- [Passage shown]
begin
Bug 1038870

Summary: second device failure to a mirror syncing from an upconvert from a previous failure causes lvm to deadlock
Product: Red Hat Enterprise Linux 7 Reporter: Corey Marthaler <cmarthal>
Component: lvm2Assignee: Jonathan Earl Brassow <jbrassow>
lvm2 sub component: Default / Unclassified QA Contact: Cluster QE <mspqa-list>
Status: CLOSED NOTABUG Docs Contact:
Severity: high    
Priority: unspecified CC: agk, heinzm, jbrassow, msnitzer, prajnoha, prockai, thornber, zkabelac
Version: 7.0Keywords: TestBlocker
Target Milestone: rc   
Target Release: ---   
Hardware: x86_64   
OS: Linux   
Whiteboard:
Fixed In Version: Doc Type: Bug Fix
Doc Text:
Story Points: ---
Clone Of: Environment:
Last Closed: 2014-02-20 22:29:51 UTC Type: Bug
Regression: --- Mount Type: ---
Documentation: --- CRM:
Verified Versions: Category: ---
oVirt Team: --- RHEL 7.3 requirements from Atomic Host:
Cloudforms Team: --- Target Upstream Version:

Description Corey Marthaler 2013-12-06 01:34:19 UTC
Description of problem:
Create a mirror, fail a leg, watch the down convert, bring the failed leg back online, upconvert it back to the original state, fail another leg while it's in process of converting, deadlock.

There is also another bug here I'm tracking down as I've found times when although the convert finishes to 100%, the tmp image never gets dropped. If this test waits for the syncing to finish (assuming it doesn't hit the other bug I just mentioned) this deadlock will not happen, if it doesn't wait, the deadlock always happens.


# ./revolution_9 

Creating mirror(s) on host-064.virt.lab.msp.redhat.com...
host-064.virt.lab.msp.redhat.com: lvcreate --type mirror --mirrorlog disk -m 2 -n mirror_1 -L 2G revolution_9  /dev/sdc1:0-2557 /dev/sdd1:0-2557 /dev/sde1:0-2557 /dev/sdf1:0-150
Waiting until all mirror|raid volumes become fully syncd...
   0/1 mirror(s) are fully synced: ( 7.30% )
   [...]
   1/1 mirror(s) are fully synced: ( 100.00% )
Creating ext on top of mirror(s) on host-064.virt.lab.msp.redhat.com...
mke2fs 1.42.8 (20-Jun-2013)
Mounting mirrored ext filesystems on host-064.virt.lab.msp.redhat.com...
end
- [Available data]
begin
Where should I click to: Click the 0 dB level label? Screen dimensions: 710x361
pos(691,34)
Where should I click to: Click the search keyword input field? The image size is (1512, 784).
end
- [Complete the following]
**1.** Condense the paragraph in the bug report that begins "There is also another bug here" into a short list that keeps its main facts.
**2.** Continue the bug report from the point where it stops.

- [Answer list]
**1.**
- A second bug is being tracked: sometimes the convert reaches 100%, but the tmp image is never dropped.
- If the test waits for syncing to finish, and that second bug does not occur, the deadlock does not happen.
- If the test does not wait, the deadlock always happens.

**2.**
================================================================================
Iteration 0.1 started at Thu Dec  5 17:16:16 CST 2013
================================================================================
ACTUAL LEG ORDER: /dev/sdc1 /dev/sdd1 /dev/sde1
Scenario kill_non_primary_leg: Kill non primary leg

********* Mirror info for this scenario *********
* mirrors:            mirror_1
* leg devices:        /dev/sdc1 /dev/sdd1 /dev/sde1
* log devices:        /dev/sdf1
* failpv(s):          /dev/sde1
* failnode(s):        host-064.virt.lab.msp.redhat.com
* lvmetad:            0
* leg fault policy:   remove
* log fault policy:   allocate
*************************************************

Current mirror/raid device structure(s):
  LV                  Attr       LSize   Cpy%Sync Devices
   mirror_1            mwi-aom---   2.00g   100.00 mirror_1_mimage_0(0),mirror_1_mimage_1(0),mirror_1_mimage_2(0)
   [mirror_1_mimage_0] iwi-aom---   2.00g          /dev/sdc1(0)
   [mirror_1_mimage_1] iwi-aom---   2.00g          /dev/sdd1(0)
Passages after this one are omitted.